In the following, the recommended way to contribute to DoubleML is described in detail. The most important steps are: To fork the repo, then add your changes and finally submit a pull-request.

  1. Fork the DoubleML repo by clicking on the Fork button (this requires a GitHub account).

  2. Clone your fork to your local machine via

$ git clone git@github.com:YourGitHubAccount/doubleml-for-py.git
$ cd doubleml-for-py
  1. Create a feature branch via
$ git checkout -b my_feature_branch
  1. (Optionally) you can add the upstream remote.
$ git remote add upstream https://github.com/DoubleML/doubleml-for-py.git

This allows you to easily keep your repository in synch via

$ git fetch upstream
$ git merge upstream/main
  1. Install the development dependencies via
$ pip install -r requirements.txt
$ pip install -r requirements-dev.txt
  1. Install DoubleML in editable mode (more details can be found here) via
$ pip install --editable .
  1. Develop your code changes. The changes can be added and pushed via
$ git add your_new_file your_modified_file
$ git commit -m "A commit message which briefly summarizes the changes made"
$ git push origin my_feature_branch
  1. Generate a pull request from your fork. Please follow our guidelines for pull requests. When opening the PR you will be guided with a checklist.

Checklist for Pull Requests (PR)

  • The title of the pull request summarizes the changes made.

  • The PR contains a detailed description of all changes and additions (you may want to comment on the diff in GitHub).

  • References to related issues or PRs are added.

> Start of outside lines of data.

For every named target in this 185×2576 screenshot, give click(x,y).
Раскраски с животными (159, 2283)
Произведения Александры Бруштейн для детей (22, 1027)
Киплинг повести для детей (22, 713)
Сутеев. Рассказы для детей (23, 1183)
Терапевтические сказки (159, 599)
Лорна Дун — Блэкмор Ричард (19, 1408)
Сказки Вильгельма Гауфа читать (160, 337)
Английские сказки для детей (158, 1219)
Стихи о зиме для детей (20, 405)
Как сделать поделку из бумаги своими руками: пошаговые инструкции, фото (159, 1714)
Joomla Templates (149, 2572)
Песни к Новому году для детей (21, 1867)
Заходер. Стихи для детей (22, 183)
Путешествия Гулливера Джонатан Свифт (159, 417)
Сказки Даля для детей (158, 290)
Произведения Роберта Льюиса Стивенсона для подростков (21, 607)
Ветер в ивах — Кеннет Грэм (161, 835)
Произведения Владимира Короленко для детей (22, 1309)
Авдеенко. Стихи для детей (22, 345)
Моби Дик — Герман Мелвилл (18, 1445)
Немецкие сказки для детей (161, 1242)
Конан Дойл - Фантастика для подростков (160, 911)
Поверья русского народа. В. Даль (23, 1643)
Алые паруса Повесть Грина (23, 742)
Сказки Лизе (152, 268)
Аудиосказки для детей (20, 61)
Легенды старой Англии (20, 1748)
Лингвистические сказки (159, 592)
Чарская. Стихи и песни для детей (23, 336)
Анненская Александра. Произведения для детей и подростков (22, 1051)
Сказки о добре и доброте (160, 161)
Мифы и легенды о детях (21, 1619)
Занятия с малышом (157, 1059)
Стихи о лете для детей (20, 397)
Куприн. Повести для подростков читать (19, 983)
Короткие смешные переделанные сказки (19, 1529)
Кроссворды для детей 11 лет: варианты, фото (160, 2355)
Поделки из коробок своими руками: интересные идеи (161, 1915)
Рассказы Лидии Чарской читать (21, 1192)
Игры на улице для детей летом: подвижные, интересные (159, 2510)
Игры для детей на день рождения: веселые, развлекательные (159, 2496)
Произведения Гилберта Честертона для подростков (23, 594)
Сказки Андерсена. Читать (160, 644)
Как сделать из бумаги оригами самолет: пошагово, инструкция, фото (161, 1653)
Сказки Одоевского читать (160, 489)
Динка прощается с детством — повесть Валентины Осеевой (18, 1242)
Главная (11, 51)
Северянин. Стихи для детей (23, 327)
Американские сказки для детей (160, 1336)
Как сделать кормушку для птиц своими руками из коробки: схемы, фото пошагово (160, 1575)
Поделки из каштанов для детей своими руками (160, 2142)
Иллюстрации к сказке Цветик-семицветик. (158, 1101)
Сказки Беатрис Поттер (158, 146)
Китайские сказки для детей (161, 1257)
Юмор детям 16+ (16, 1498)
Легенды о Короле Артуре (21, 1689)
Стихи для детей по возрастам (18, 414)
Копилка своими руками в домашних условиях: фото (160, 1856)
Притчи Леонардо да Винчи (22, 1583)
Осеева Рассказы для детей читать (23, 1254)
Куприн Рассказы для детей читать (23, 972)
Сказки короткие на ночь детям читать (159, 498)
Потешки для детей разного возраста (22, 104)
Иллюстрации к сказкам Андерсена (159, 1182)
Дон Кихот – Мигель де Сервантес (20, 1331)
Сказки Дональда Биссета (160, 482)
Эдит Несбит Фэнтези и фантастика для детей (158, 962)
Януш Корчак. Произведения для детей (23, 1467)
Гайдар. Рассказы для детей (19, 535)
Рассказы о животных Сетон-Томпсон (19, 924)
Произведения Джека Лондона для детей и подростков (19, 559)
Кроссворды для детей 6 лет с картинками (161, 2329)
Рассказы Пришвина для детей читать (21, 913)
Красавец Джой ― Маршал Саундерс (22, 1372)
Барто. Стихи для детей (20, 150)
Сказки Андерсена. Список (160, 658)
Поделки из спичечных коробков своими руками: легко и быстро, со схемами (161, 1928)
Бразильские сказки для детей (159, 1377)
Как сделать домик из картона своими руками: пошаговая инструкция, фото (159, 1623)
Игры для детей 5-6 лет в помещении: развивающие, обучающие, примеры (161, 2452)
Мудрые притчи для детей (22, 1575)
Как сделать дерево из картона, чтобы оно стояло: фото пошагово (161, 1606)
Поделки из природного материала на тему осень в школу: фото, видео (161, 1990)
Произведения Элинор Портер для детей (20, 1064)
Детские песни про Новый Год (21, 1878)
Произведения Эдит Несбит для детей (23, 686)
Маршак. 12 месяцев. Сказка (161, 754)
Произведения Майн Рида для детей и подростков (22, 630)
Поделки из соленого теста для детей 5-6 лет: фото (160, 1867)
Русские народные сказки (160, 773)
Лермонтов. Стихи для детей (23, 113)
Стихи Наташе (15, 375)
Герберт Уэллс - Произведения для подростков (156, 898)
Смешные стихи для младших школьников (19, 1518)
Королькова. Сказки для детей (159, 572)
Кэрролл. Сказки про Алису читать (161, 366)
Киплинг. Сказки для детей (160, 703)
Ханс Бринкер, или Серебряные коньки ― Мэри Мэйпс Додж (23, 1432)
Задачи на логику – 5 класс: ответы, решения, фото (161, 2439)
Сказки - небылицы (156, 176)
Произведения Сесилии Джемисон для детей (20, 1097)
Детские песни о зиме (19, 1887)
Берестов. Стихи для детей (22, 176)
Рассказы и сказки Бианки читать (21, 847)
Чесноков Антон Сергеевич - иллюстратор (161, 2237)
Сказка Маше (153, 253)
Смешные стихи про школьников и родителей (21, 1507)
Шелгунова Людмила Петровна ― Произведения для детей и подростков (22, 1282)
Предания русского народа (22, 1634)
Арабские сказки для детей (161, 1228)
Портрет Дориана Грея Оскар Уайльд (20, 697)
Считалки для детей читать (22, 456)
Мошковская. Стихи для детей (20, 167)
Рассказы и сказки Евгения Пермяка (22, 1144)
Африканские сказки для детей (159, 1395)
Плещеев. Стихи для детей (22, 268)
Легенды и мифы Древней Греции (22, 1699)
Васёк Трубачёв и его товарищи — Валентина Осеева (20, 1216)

  • The code passes all (unit) tests (see below for details). To check, please run

$ pytest .
  • If you add an enhancements or new feature, unit tests (with a certain level of coverage) are mandatory for getting the PR merged.

  • Check whether your changes adhere to the PEP8 standards. For the check you can use the following code

$ git diff upstream/main -u -- "*.py" | flake8 --diff --max-line-length=127

If your PR is still work in progress, please consider marking it a draft PR (see also here).

Unit Tests and Test Coverage

We use the package pytest for unit testing. Unit testing is considered to be a fundamental part of the development workflow. The tests are located in the tests subfolder. The test coverage is determined with the pytest-cov package. Coverage reports for the package, PRs, branches etc. are available from codecov. It is mandatory to equip new features with an appropriate level of unit test coverage. To run all unit tests (for further option see the pytest docu) call

$ pytest --cov .

If pytest is called with the --cov flag, a unit test coverage report is being generated.

Contribute a New Model Class

The DoubleML package is particularly designed in a flexible way to make it easily extendable with regard to new model classes. Contributions in this direction are very much welcome, and we are happy to help authors to integrate their models in the DoubleML OOP structure. If you need assistance, just open an issue or contact one of the maintainers @MalteKurz or @PhilippBach.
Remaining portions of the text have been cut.